If you are the only author of your blog, it shouldn’t be a major concern as it doesn’t seem to be an exploit a non-account holder can use. However, the update is still highly recommended as it also addresses other bugs and addresses features that might have been prone to abuse.
To update your site, all you need to do is either click the notice that appears at the top of your admin panel or go to the Dashboard -> Updates menu to run the installation. Remember, depending on your setup, you may need your FTP information.
Likewise, if you are an author to a blog and don’t have administration access, you may need to notify your admin, as per the screenshot above.
Looking Ahead to WordPress 3.1
WordPress 3.1, the next version of WordPress, which is currently in beta, is largely a shot at Tumblr and other microblogging platforms with the addition of post types. This will enable a Tumblr-like feature where the user can designate the type of post that they are working on and the theme can then create a custom style around it.
This is designed to be similar to how Tumblr breaks apart quotes, images, audio, video and other post types and will enable theme developers to create simple to use microblogs using a WordPress installation.
WordPress 3.1 will also introduce theme search, which will make it easier to locate new themes for your site and a new internal linking interface that will make it faster to find related content on your site to link to within your new posts. The version also includes several improvements to the admin interface, including the new admin bar, and improvements/updates to the visual post editor.
While Automattic and WordPress developers discourage installing beta software on an active blog, you are certainly free to download a copy and try it out on a test site. Just bear in mind that it may crash, erase data or do other horrible things to your site.
All in all, it’s an exciting time to be a WordPress user.
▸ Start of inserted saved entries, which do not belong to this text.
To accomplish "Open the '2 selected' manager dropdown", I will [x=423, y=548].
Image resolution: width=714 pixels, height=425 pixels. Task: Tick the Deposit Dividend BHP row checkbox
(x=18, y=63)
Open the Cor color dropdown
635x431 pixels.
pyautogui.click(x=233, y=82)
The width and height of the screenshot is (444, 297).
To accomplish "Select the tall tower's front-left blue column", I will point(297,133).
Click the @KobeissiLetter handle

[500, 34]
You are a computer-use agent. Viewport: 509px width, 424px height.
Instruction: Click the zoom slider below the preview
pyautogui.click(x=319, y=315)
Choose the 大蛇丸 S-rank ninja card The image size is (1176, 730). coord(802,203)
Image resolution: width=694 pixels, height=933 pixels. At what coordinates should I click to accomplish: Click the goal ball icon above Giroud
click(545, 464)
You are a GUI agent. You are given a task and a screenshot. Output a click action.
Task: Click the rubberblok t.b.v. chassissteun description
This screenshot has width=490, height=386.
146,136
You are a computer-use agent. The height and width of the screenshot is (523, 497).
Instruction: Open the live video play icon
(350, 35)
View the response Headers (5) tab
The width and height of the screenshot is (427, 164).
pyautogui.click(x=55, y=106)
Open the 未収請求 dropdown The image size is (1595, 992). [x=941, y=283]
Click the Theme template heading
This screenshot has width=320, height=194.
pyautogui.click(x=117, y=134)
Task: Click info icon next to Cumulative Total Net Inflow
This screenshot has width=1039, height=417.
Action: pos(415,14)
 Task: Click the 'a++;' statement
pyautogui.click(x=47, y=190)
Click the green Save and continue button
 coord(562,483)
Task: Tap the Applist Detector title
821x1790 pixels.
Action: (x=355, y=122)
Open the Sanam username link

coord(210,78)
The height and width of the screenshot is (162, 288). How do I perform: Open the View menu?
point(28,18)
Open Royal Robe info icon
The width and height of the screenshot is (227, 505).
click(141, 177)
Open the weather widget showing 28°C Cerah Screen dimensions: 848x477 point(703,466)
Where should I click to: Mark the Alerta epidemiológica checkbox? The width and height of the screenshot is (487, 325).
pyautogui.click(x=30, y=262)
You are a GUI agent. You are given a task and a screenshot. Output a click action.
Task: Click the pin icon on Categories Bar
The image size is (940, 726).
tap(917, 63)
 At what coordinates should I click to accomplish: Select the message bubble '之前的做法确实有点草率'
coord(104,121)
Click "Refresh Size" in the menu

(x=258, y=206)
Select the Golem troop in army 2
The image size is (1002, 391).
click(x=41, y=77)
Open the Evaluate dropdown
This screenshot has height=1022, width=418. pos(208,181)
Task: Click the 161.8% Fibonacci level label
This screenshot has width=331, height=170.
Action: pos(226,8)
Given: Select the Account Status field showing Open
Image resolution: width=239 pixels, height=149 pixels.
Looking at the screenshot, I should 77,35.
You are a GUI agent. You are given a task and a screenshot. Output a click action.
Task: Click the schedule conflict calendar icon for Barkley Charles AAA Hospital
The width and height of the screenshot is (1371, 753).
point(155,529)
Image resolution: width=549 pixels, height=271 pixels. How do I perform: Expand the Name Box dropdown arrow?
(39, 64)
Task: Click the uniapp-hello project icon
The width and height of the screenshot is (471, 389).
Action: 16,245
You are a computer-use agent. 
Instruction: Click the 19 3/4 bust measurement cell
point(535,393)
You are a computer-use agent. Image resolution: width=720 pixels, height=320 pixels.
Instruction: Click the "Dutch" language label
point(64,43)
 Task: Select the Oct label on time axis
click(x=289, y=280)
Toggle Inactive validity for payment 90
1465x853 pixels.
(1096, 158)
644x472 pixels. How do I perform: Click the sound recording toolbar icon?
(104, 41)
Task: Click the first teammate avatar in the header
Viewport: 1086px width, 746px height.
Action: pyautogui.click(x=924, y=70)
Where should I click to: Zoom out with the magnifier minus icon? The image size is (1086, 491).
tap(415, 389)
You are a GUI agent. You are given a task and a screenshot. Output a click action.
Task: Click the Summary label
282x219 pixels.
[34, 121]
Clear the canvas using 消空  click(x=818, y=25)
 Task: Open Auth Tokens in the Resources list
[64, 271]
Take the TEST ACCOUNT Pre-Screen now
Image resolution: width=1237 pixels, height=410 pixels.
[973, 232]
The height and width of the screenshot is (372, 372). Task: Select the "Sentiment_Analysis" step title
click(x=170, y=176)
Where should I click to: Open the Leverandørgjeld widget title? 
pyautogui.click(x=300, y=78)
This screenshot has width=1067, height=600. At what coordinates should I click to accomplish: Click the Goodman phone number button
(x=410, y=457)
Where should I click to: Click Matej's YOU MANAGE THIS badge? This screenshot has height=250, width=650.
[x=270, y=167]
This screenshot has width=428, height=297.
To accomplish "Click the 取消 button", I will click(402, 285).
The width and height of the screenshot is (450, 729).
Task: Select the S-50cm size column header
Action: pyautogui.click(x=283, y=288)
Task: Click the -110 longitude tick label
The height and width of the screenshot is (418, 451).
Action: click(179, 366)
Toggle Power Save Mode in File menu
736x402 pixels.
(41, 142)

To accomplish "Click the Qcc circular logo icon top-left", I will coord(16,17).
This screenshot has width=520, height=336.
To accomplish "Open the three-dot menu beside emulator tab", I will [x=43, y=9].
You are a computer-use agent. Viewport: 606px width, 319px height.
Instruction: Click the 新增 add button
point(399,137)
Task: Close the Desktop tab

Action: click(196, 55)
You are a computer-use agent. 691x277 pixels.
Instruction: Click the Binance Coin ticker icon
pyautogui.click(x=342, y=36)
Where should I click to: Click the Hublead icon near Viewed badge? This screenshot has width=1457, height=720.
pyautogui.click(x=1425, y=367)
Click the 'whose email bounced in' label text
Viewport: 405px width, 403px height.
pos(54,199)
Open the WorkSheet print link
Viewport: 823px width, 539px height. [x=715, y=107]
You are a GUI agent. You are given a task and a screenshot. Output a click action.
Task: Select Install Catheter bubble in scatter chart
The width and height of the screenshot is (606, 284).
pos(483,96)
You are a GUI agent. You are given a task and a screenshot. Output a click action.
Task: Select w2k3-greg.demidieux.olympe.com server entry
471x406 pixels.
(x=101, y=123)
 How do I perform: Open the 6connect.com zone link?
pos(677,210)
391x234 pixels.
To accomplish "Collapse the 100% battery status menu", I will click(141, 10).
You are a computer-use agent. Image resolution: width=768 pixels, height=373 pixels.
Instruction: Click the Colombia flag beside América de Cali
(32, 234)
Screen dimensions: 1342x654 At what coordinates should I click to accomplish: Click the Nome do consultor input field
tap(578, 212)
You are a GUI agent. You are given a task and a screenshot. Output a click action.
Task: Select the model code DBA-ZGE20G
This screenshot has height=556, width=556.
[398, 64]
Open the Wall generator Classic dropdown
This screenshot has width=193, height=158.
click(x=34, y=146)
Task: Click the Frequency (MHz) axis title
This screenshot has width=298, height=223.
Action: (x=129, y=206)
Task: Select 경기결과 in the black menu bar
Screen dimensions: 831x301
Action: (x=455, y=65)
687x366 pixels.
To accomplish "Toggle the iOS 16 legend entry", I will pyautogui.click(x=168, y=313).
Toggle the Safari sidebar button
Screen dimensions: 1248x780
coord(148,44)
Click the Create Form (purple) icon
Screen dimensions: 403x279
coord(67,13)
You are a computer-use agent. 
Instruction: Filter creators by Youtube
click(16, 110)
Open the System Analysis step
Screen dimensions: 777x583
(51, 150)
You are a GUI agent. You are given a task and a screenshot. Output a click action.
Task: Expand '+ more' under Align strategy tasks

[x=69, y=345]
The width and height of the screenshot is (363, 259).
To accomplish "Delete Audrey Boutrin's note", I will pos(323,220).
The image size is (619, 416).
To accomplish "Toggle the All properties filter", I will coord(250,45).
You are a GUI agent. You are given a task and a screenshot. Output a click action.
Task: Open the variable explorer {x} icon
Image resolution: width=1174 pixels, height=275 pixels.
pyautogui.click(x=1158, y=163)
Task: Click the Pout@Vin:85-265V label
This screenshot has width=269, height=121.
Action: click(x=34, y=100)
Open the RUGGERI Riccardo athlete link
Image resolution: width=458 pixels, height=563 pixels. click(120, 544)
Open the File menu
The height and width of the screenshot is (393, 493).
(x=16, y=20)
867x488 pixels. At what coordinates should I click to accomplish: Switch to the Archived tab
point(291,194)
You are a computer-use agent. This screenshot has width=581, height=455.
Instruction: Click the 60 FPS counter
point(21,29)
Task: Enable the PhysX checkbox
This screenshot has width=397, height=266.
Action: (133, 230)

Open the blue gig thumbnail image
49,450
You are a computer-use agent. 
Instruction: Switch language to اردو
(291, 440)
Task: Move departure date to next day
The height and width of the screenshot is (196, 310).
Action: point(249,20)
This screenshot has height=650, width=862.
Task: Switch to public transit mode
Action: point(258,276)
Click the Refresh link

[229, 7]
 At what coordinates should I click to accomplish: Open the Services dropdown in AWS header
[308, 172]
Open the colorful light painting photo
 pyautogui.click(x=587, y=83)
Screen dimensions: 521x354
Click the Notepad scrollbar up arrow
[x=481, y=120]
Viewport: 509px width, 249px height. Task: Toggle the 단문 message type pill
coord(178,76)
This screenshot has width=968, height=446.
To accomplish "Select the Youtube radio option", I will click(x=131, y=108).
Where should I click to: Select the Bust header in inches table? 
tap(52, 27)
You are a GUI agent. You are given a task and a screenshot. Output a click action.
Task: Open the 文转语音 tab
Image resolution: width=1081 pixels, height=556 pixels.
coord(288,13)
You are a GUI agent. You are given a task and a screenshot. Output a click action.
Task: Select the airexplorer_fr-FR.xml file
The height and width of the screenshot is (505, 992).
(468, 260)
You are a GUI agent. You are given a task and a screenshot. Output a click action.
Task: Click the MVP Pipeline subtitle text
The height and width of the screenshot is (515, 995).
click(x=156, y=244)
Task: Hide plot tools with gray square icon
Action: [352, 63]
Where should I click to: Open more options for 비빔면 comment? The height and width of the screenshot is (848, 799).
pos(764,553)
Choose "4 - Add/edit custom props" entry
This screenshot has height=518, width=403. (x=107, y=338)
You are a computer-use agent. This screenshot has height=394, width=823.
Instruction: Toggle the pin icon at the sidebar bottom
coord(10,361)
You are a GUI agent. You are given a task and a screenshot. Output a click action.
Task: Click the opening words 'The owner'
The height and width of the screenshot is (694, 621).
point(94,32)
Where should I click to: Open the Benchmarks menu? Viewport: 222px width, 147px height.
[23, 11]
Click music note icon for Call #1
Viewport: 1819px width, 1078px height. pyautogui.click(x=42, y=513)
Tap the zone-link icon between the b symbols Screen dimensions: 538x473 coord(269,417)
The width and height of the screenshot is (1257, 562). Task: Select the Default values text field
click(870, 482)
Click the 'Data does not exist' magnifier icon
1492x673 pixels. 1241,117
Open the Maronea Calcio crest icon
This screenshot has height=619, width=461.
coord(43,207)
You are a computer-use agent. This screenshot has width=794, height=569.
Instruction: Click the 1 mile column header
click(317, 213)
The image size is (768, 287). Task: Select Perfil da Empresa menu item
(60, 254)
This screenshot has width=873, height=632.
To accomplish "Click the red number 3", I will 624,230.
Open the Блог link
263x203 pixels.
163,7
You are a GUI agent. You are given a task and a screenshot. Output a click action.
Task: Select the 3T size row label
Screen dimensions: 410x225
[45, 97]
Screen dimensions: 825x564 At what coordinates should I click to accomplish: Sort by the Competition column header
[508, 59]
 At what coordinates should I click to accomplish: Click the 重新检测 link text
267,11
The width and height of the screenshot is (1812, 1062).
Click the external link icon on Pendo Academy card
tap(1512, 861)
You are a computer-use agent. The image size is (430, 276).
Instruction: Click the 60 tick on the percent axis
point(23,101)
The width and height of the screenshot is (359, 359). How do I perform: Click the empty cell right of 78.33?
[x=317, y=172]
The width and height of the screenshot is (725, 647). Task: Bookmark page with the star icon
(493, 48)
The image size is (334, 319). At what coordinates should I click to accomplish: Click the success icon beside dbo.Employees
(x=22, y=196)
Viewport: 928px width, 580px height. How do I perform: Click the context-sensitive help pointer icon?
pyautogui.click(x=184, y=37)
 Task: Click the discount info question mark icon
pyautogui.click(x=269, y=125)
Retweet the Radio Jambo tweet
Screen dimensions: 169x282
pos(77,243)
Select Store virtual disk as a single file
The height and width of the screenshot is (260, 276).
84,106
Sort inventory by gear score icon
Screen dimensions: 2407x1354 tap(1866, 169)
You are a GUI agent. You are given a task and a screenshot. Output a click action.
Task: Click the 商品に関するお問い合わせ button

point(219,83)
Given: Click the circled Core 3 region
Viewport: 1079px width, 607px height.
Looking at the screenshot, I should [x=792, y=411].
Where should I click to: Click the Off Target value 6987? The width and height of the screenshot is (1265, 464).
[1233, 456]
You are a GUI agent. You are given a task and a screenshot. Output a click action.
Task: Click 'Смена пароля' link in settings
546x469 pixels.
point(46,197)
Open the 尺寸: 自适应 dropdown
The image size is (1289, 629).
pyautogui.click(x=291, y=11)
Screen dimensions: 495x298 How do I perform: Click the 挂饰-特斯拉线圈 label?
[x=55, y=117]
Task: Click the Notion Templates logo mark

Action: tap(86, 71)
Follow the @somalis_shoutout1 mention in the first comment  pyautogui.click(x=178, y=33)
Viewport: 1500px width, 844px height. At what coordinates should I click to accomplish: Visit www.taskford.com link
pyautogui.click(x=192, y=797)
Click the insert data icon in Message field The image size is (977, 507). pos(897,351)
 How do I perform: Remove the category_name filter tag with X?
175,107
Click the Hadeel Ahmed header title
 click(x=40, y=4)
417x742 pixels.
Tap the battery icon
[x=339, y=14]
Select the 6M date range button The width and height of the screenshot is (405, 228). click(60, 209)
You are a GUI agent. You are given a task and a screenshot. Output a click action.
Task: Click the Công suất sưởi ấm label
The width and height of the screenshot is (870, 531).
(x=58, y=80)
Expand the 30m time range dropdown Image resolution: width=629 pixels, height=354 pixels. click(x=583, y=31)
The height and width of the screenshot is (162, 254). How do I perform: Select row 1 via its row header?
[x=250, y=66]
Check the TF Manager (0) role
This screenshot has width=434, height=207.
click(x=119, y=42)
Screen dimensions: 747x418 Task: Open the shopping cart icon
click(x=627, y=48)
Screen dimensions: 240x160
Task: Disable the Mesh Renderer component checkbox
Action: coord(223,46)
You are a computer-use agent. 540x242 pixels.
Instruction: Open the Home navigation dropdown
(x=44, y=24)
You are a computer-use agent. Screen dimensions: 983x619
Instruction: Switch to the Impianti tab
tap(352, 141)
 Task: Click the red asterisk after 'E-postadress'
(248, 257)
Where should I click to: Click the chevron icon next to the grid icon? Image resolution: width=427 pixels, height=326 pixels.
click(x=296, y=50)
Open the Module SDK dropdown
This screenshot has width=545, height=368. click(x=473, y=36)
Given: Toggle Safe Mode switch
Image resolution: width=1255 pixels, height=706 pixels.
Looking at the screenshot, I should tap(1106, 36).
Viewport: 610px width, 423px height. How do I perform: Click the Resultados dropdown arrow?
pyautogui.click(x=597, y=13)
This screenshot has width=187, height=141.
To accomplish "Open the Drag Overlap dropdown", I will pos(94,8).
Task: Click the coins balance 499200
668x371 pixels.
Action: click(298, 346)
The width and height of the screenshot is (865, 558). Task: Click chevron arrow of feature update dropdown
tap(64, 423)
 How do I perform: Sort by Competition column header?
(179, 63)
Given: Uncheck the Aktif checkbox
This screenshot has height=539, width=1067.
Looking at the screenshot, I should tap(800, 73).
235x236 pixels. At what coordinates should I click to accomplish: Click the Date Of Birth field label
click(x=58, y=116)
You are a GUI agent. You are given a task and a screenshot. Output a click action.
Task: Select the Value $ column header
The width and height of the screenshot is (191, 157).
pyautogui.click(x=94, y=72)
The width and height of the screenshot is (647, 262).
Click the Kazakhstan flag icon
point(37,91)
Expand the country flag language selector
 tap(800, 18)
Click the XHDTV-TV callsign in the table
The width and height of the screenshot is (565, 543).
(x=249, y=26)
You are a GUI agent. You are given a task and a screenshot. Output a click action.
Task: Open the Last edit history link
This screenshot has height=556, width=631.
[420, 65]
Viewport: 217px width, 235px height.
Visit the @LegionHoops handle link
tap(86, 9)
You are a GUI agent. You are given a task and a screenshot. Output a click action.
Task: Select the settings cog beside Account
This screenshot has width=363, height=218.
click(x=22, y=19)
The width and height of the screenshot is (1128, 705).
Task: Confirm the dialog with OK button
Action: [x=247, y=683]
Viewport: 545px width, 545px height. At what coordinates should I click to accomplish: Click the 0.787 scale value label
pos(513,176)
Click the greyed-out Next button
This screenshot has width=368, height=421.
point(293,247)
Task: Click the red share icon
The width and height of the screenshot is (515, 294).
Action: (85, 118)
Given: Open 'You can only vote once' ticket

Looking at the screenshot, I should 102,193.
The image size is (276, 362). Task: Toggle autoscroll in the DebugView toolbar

A security release is out and a new version is right on the horizon.
Though neither may be the major overhaul we saw with previous releases, it shows that, after a fairly long lull, development and releasing of WordPress is picking up again and we can expect new features and new releases sooner rather than later.
In the meantime, it is crucial that WordPress users upgrade to the latest version, even if they don’t have other authors on their site, not only so they can get the bug fixes and stay secure, but so that they can be as ready as possible for WordPress 3.1 when it is released.